接下来计算mask和segmentation的loss。
首先将512个proposal中对应ground truth box为非bg的index取出来,获取这些positive的proposal和对应的ground truth的index,即
pos = torch.where(labels[img_id] > 0)[0]
mask_proposals.append(proposals[img_id][pos])
pos_matched_idxs.append(matched_idxs[img_id][pos])
然后将这些positive的proposal和前面backbone之后的feature list进行MultiScaleAlign操作,得到(50, 256, 14, 14)的feature, 即mask_features = self.mask_roi_pool(features, mask_proposals, image_shapes)
。接下里将该roialign
之后的feature通过MaskRCNNHeads
操作还是得到(50,256, 14, 14)的feature:
MaskRCNNHeads(
(mask_fcn1): Conv2d(256, 256, kernel_size=(3, 3), stride=(1, 1), padding=(1, 1))
(relu1): ReLU(inplace=True)
(mask_fcn2): Conv2d(256, 256, kernel_size=(3, 3), stride=(1, 1), padding=(1, 1))
(relu2): ReLU(inplace=True)
(mask_fcn3): Conv2d(256, 256, kernel_size=(3, 3), stride=(1, 1), padding=(1, 1))
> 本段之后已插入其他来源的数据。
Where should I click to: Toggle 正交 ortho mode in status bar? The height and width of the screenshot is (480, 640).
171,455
(relu3): ReLU(inplace=True)
(mask_fcn4): Conv2d(256, 256, kernel_size=(3, 3), stride=(1, 1), padding=(1, 1))
(relu4): ReLU(inplace=True)
)
以上为roi_heads.py
中mask_features = self.mask_head(mask_features)
的操作。
接下来通过MaskRCNNPredictor
操作上采样一次得到(50, n+1, 28, 28)
的feature, n为类别数, 即mask_logits = self.mask_predictor(mask_features)
。
MaskRCNNPredictor(
(conv5_mask): ConvTranspose2d(256, 256, kernel_size=(2, 2), stride=(2, 2))
(relu): ReLU(inplace=True)
(mask_fcn_logits): Conv2d(256, 91, kernel_size=(1, 1), stride=(1, 1))
)
接下来计算maskrcnnloss
。
首先将ground truth mask和positive的rois进行RoIAlign操作,得到(50, 3, 28, 28)这个是每个roi的学习target。即计算每个roi经过roiPooling之后的ground truth的mask的值。
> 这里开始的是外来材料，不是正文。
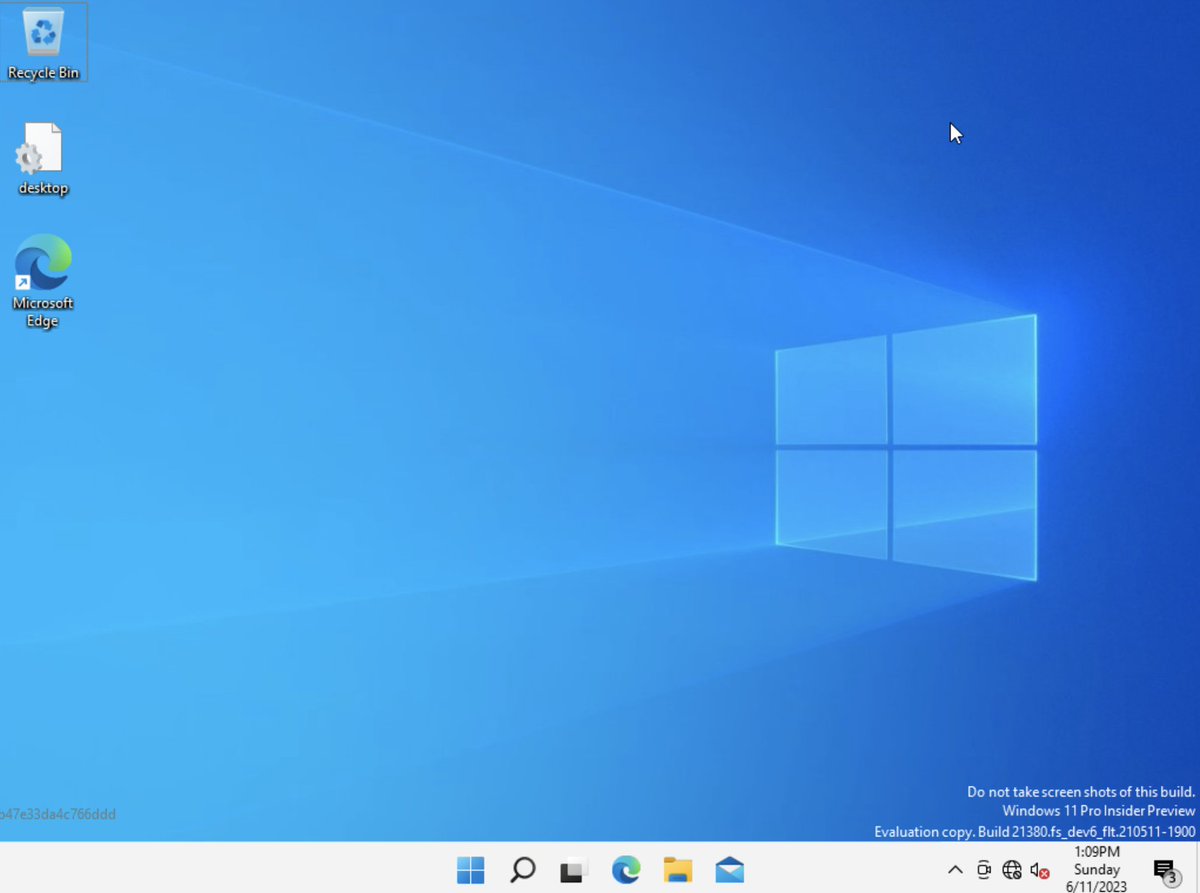Click the network status icon in the tray
The width and height of the screenshot is (1200, 893).
(1012, 870)
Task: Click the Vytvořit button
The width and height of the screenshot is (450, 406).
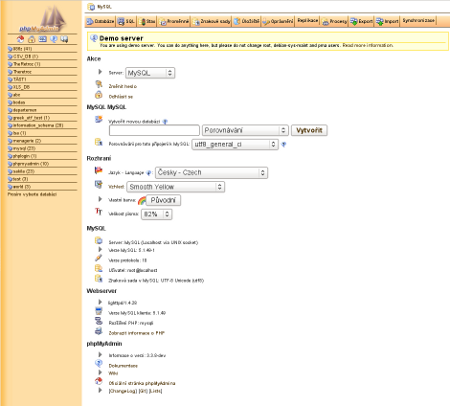Action: [x=309, y=130]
然后将mask_logits(50, n+1, 28, 28)的每个mask_logit对应的类别取出来,即(50, 28, 28)与对应的target_mask求binary_cross_entropy得到mask_loss:
def maskrcnn_loss(mask_logits, proposals, gt_masks, gt_labels, mask_matched_idxs):
# type: (Tensor, List[Tensor], List[Tensor], List[Tensor], List[Tensor]) -> Tensor
"""
Arguments:
proposals (list[BoxList])
mask_logits (Tensor)
targets (list[BoxList])
Return:
mask_loss (Tensor): scalar tensor containing the loss
"""
discretization_size = mask_logits.shape[-1]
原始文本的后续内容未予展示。